Isidoro Acevedo (born Isidoro Rodríguez González; 2 January 1867 in Luanco, Spain – 1952 in Moscow, Soviet Union) was a Spanish politician, trade unionist, activist and writer who participated in the founding of the Communist Party of Spain.

Acevedo began working as a typographer's apprentice at thirteen in Madrid, where he had moved with his family three years before. In 1898, he moved to Santander, where he became president of the Socialist Federation. Because he had a major role within the party, highlighted by his debate as a socialist representative against anarchist Emilio Carral, he was called upon by the socialists of Bilbao to be the editor of the newspaper La Lucha de Clases (Spanish: The Class Struggle). He was imprisoned several times because of his articles.

In 1914, he returned to Asturias, and edited La Aurora Social. He was arrested in 1917 for his participation in the revolutionary strike of that year. In 1921, as a delegate of the Asturian Socialist Federation, he participated in the Socialist Congress of Madrid. There, along with other supporters of the Third International, he founded the Communist Party of Spain.

### [TASKS FOR THIS EXERCISE]
1. In the Isidoro Acevedo text, at what age did Acevedo begin working as a typographer's apprentice?
2. Rewrite the paragraph of the Isidoro Acevedo text that begins "In 1914, he returned" as a short list that keeps its main facts.
3. Edit the Isidoro Acevedo text: begin at the words "Acevedo began working" and stop after "of his articles.", putting "paper" in place of "newspaper".

### [EXERCISE DATA]
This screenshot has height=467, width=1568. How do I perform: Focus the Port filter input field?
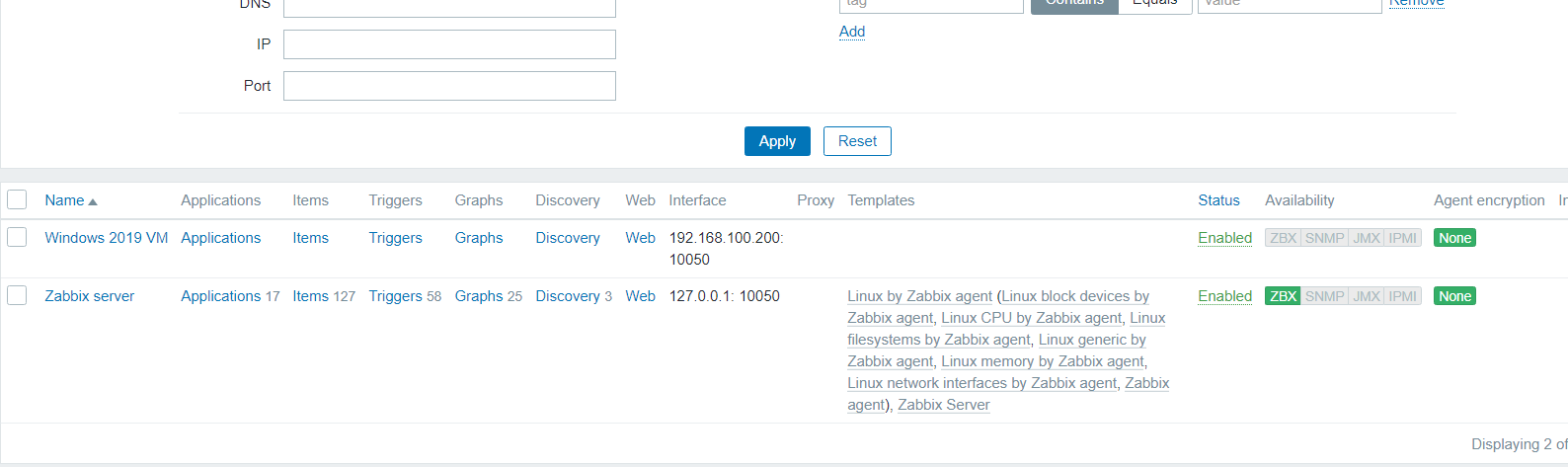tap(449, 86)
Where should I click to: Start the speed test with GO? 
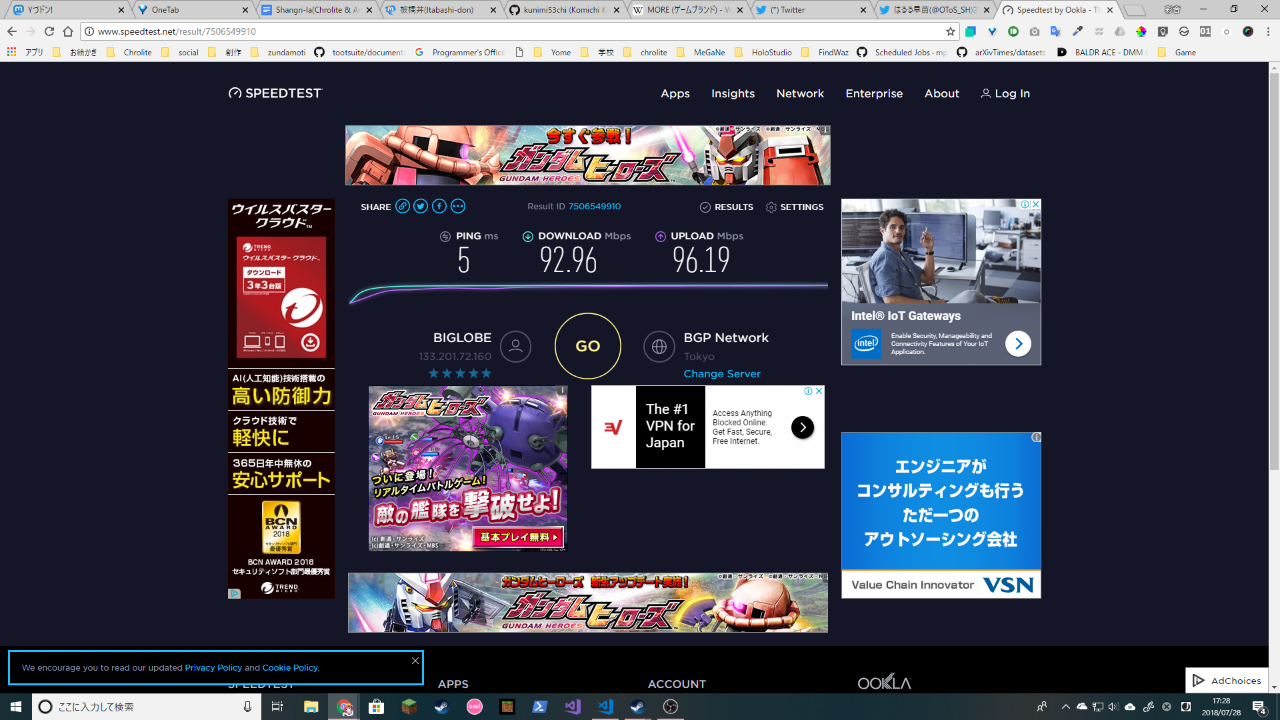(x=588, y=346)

### [REPLIES]
1. At thirteen.

2.
- 1914: Returned to Asturias and edited La Aurora Social.
- 1917: Arrested for taking part in that year's revolutionary strike.
- 1921: Attended the Socialist Congress of Madrid as a delegate of the Asturian Socialist Federation, where he and other supporters of the Third International founded the Communist Party of Spain.

3.
Acevedo began working as a typographer's apprentice at thirteen in Madrid, where he had moved with his family three years before. In 1898, he moved to Santander, where he became president of the Socialist Federation. Because he had a major role within the party, highlighted by his debate as a socialist representative against anarchist Emilio Carral, he was called upon by the socialists of Bilbao to be the editor of the paper La Lucha de Clases (Spanish: The Class Struggle). He was imprisoned several times because of his articles.